Ask HN: What’s your side project? (June 2020) - SomeoneAtHN
Please post a link to your project. But more importantly, share a story behind it. I think that’s the more interesting part!
======
stephenou
Fruition ([https://fruitionsite.com](https://fruitionsite.com)) - Build your
next website or blog with Notion, for free.

Notion has taken over the tech/design industry by a storm, and many people
have used it to create web pages. However, Notion doesn’t allow custom domain
and the page URL contains a long uuid (for example:
[https://www.notion.so/The-Beauty-of-
Notion-4663b221fd154c07b...](https://www.notion.so/The-Beauty-of-
Notion-4663b221fd154c07bb6f826b537bfcd4))

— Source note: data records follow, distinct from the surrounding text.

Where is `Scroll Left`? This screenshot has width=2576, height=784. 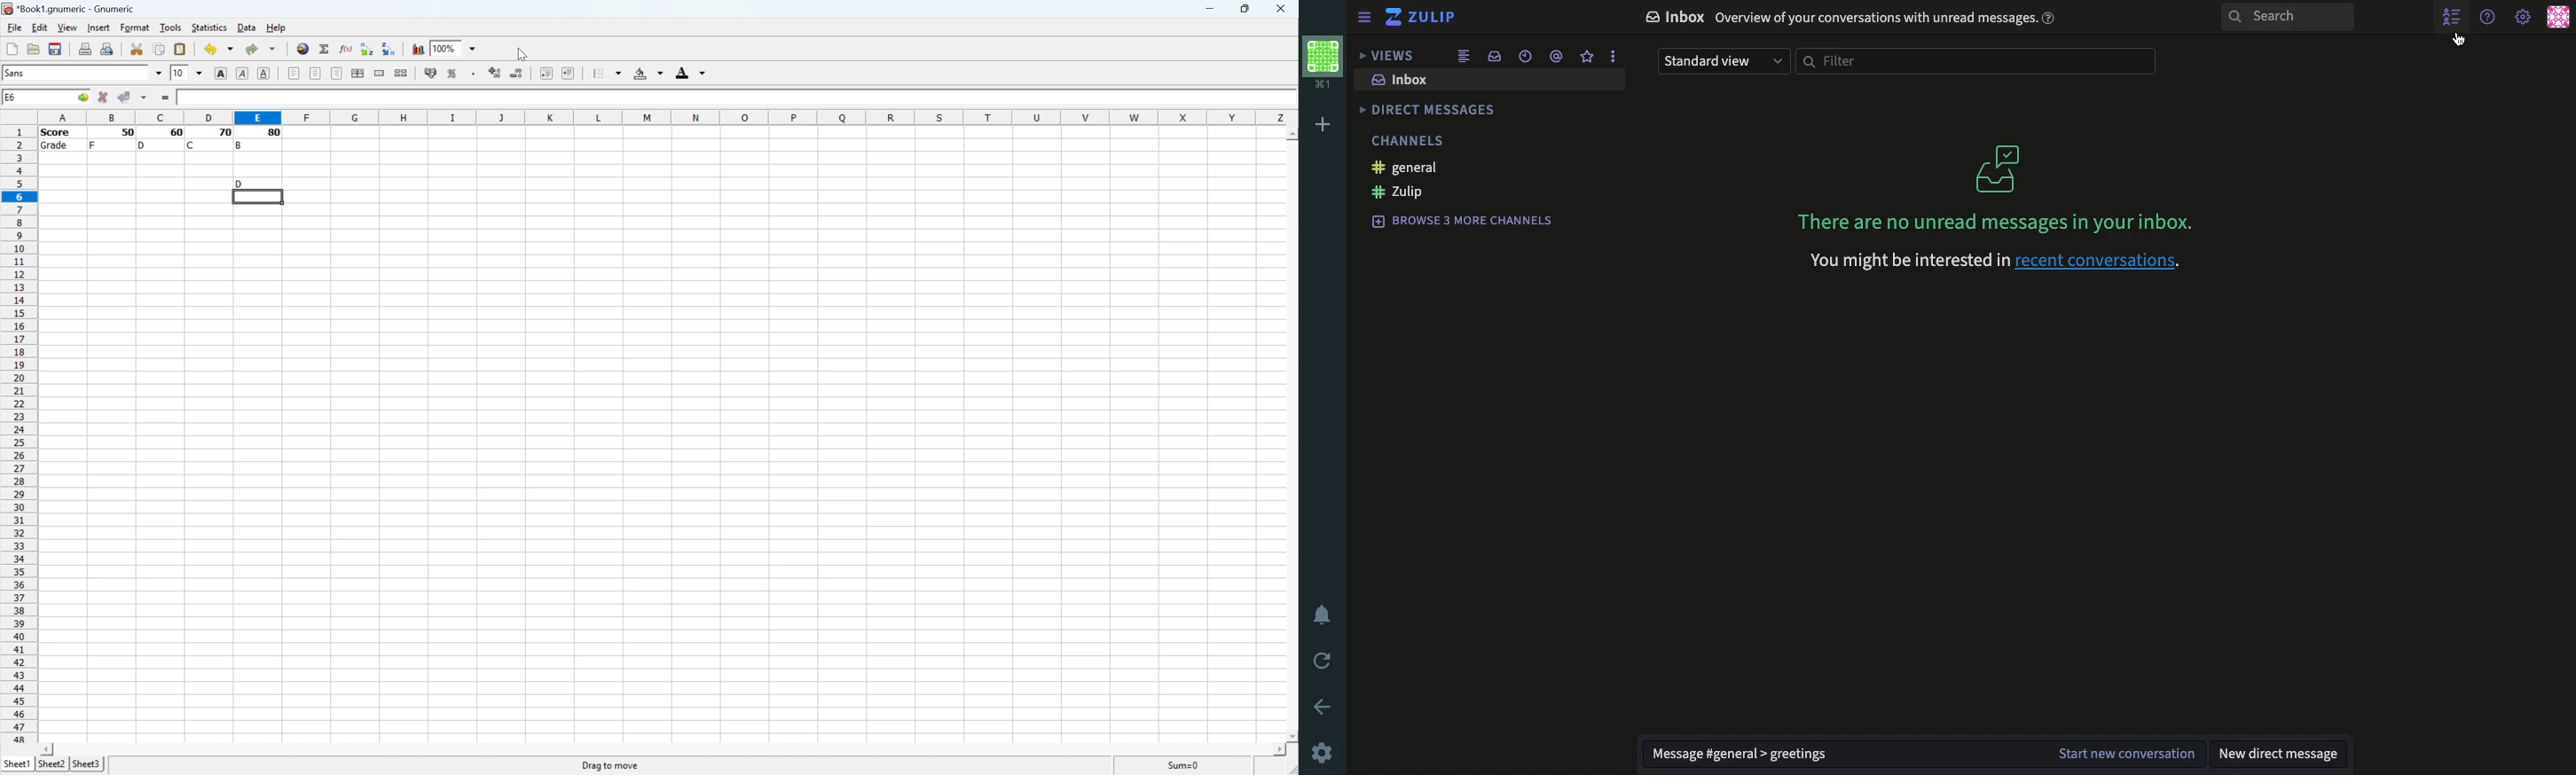
Scroll Left is located at coordinates (44, 747).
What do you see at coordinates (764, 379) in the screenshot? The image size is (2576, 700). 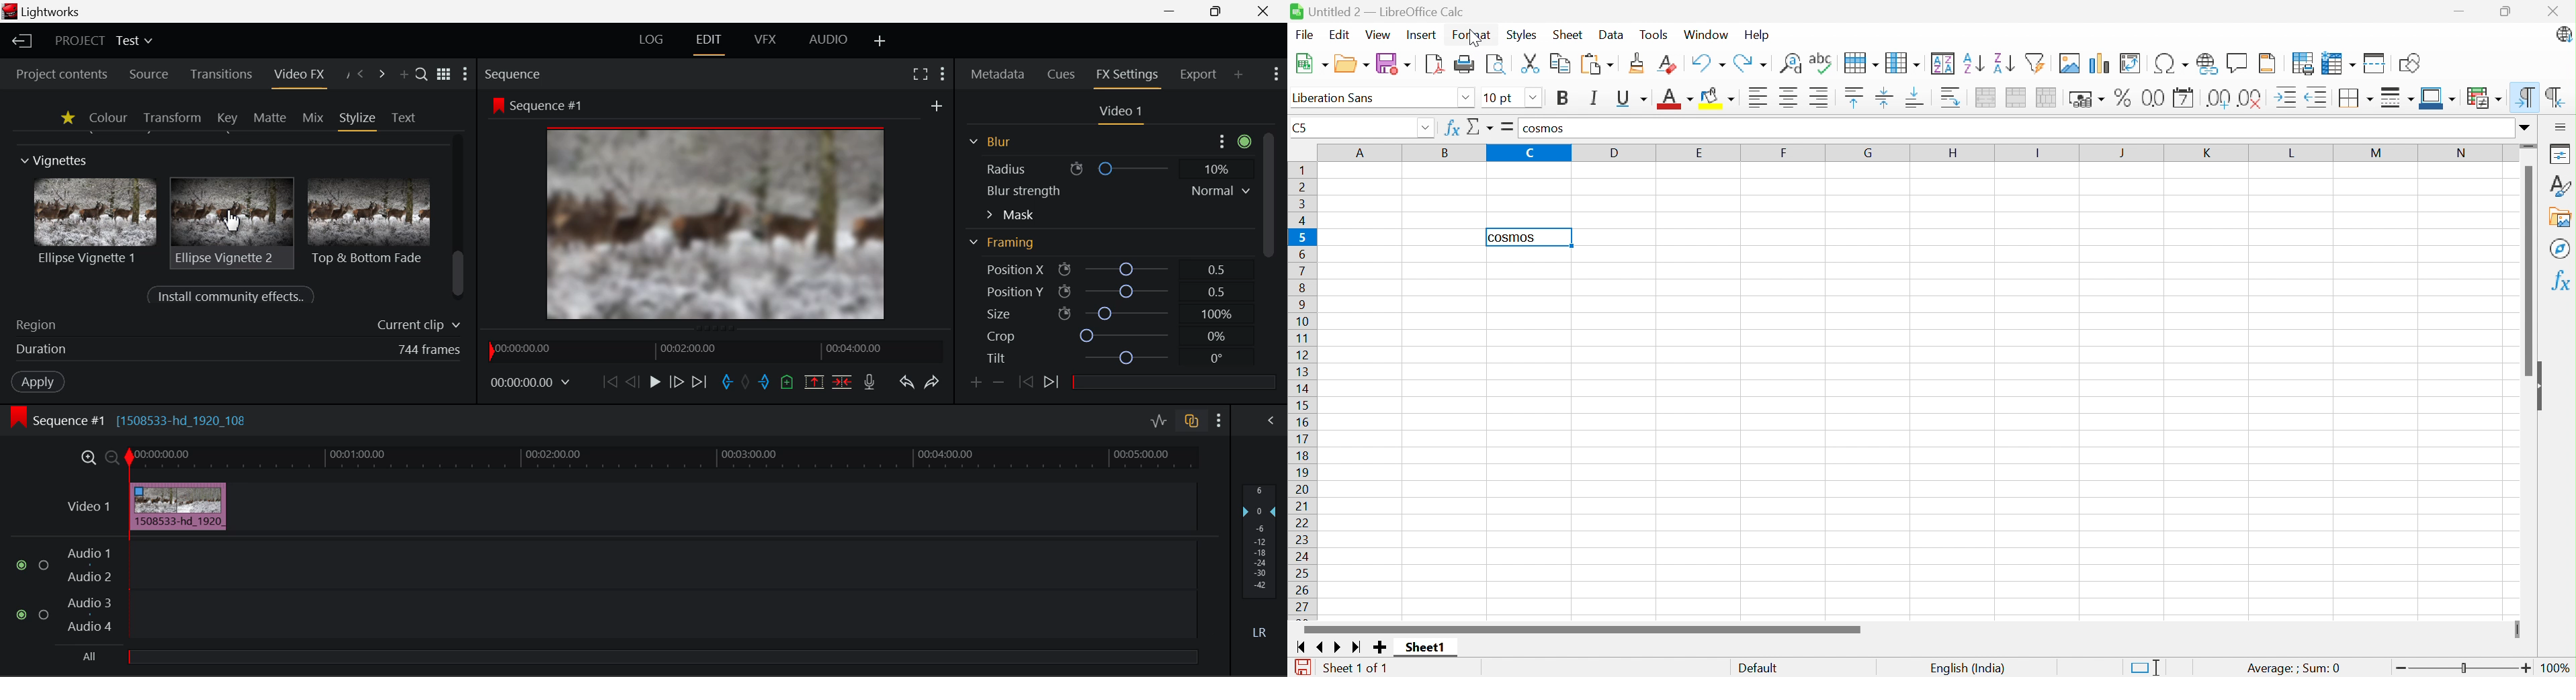 I see `Mark Out` at bounding box center [764, 379].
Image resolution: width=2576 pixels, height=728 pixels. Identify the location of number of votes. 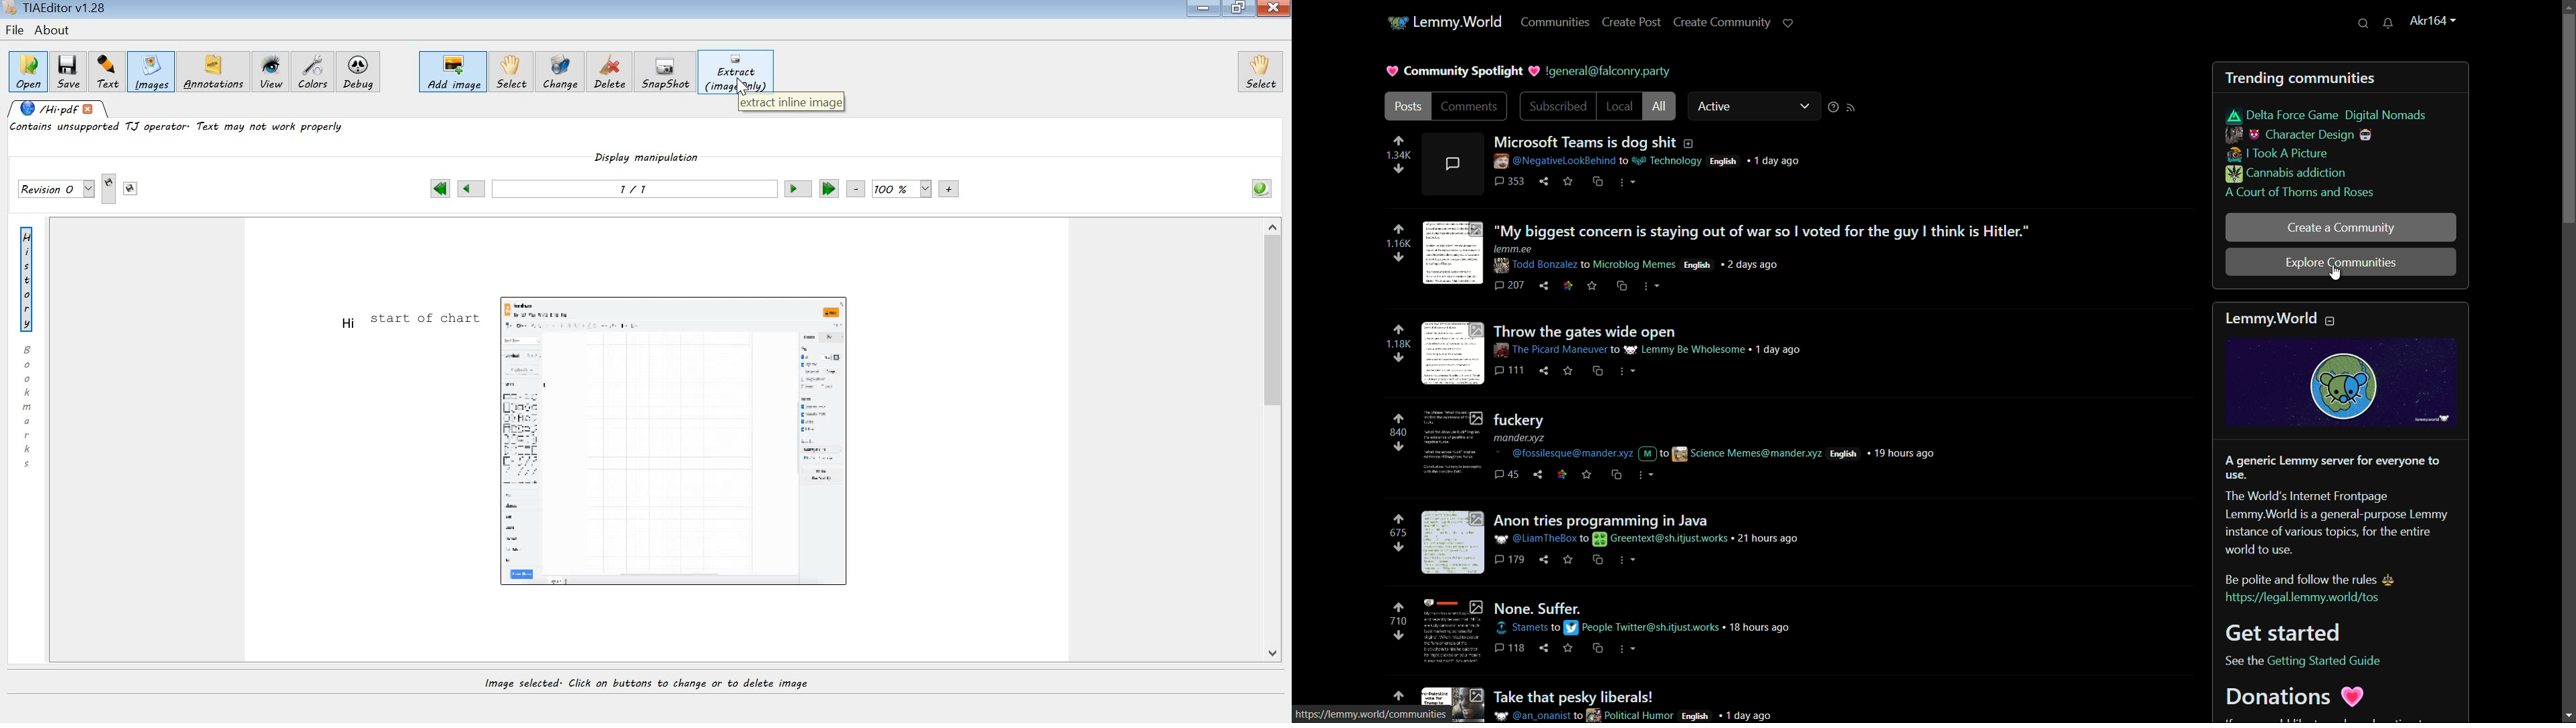
(1398, 622).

I built Fruition to solve exactly that. You can use a custom domain and add
pretty URL slugs like
[https://fruitionsite.com/showcase](https://fruitionsite.com/showcase). You
can also add custom font and scripts like Google Analytics. It’s all free and
open source.

I shared this on a couple of Notion communities a month ago, and 30000 people
have checked it out since. Hundreds of sites have been built with Notion and
Fruition.

------
brettkromkamp
Contextualise ([https://contextualise.dev/](https://contextualise.dev/)), a
personal and collaborative knowledge management tool. It’s open source:
[https://github.com/brettkromkamp/contextualise](https://github.com/brettkromkamp/contextualise).

With Contextualise, I am really scratching my own itch. That is, I am
developing Contextualise for my own needs: I am using the application to
structure and document the development of Contextualise itself but also as a
tool to organise and document my other hobbies and research projects.
Although, as mentioned, I am developing Contextualise for my own needs, I
really do hope that other people find it to be useful for their own purposes.

------
Jefro118
Portfolio generator for developers
([https://www.profiled.app](https://www.profiled.app)). It pulls information
from your GitHub account and generates a good looking, well organized
portfolio site that you can deploy in a few clicks.

------
SomeoneAtHN
dang mentioned in this thread[1] about a monthly side project thread. But I
haven’t seen one for June, so I thought I’d post one.

[1]:
[https://news.ycombinator.com/item?id=23170881](https://news.ycombinator.com/item?id=23170881)

------
verdverm
[https://github.com/hofstadter-io/hof](https://github.com/hofstadter-io/hof)

Polyglot tool for making dev life easier with ephemeral envs, meta testing
framework, code gen, multi-lanh scripting better than bash, make the cloud
work like k8s... and much more

Sort of my Swiss army knife for dev'n